→ **Texto**
Pérolas da Netflix - Almacenados (Warehoused)

De: Jack Zagha Kababie. Com José Carlos Ruiz e Hoze Meléndez. Comédia / Drama, México, 2015, 91 minutos.

Você já viu essa cena em alguma empresa - ou até na empresa em que você trabalha: num lado o "colaborador" mais antigo, dedicado quase que exclusivamente à firma que, em muitos casos, é a sua razão de viver, quase como uma extensão de sua própria casa. Trata-se daquele senhor que está há mais de 30 anos na organização, que respeita os patrões, os processos e toda aquela rotina de uma forma quase elegíaca. Um símbolo de excelência que acredita que o caráter e as virtudes do homem estão diretamente relacionadas ao seu labor, ao seu suor. De outro lado o descompromissado funcionário mais jovem, frequentemente de fones de ouvido, descuidado, despojado. Aquele tipo de millenial desatento que sabe que que o ambiente corporativo serve apenas para proporcionar o seu ganha pão e que se houver algo melhor ou mais atrativo ali adiante, não hesitará em "pular fora". É aquela pessoa que é também mais consciente sobre os seus direitos - mais até do que dos deveres. Que questiona equívocos ou os excessos burocráticos, ultrapassados, sem medos, sem rodeios.

É nesse universo de contrastes sobre a percepção do trabalho que reside a força dessa verdadeira joia mexicana perdida na Netflix, que responde pelo título de Almacenados (Warehoused). O jovem em questão é Nin (Hoze Meléndez), um rapaz de cerca de 20 anos que atravessa a periferia da Cidade do México para chegar até o depósito de uma empresa que fabrica hastes e mastros - mas que recebe apenas o segundo tipo de produto -, para o seu primeiro dia de trabalho. No local, Nin é recebido pelo sexagenário Sr. Lino (José Carlos Ruiz), que está há cinco dias de aposentar. Só que antes de pendurar oficialmente as chuteiras - após 39 anos dedicados à empresa - , Lino deverá repassar todos os procedimentos para o novo encarregado, que envolvem receber os caminhões que chegam com a mercadoria, anotar as entradas, processar as saídas, anteder telefone e garantir a manutenção e a limpeza do local. Um trabalho não muito movimentado e bastante analógico: nunca se sabe quando pode chegar um caminhão. Pode chegar a qualquer momento. Ou mesmo não chegar.

→ **Material fornecido**
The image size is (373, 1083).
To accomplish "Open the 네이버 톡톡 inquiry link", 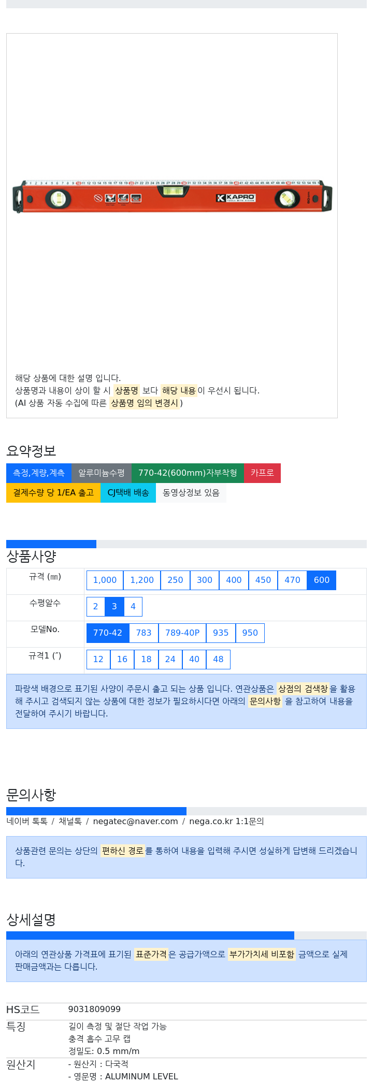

→ **Tarefas do exercício**
1. Traduza para o inglês a seguinte frase da resenha de Almacenados: "Um trabalho não muito movimentado e bastante analógico: nunca se sabe quando pode chegar um caminhão."
2. Prossiga a resenha de Almacenados a partir da última frase apresentada, acrescentando um ou dois parágrafos.

→ **Respostas em ordem**
1. A job that is not very busy and quite analog: you never know when a truck might arrive.

2.
Então o trabalho deles é esperar. Pacientemente. Como se fossem personagens de alguma peça de Samuel Becket ou os soldados isolados (e entediados) do livro O Deserto dos Tártaros do escritor Dino Buzatti. E, assim, o que eles farão será conversar. E será por meio dos imperdíveis diálogos que as diferenças surgirão. E que as pequenas quebras de lógica serão estabelecidas. Metódico, o Sr. Lino está acostumado a, diariamente, passar o ponto às 6h53, a fazer o seu lanche às 10h e a permanecer sentado para abrir o depósito, assim que escutar o barulho do caminhão da empresa fresteando a rua. Orgulhoso, fala de clientes famosos, inclusive dos Estados Unidos, que são compradores. Um universo de satisfação a despeito do baixo salário, da monotonia e do absurdo do comportamento repetitivo, de poucas novidades. É mais ou menos como o operário visto em Tempos Modernos, mas com uma ânsia menor em apertar parafusos, mas grande no ideal simbólico de "vestir a camisa".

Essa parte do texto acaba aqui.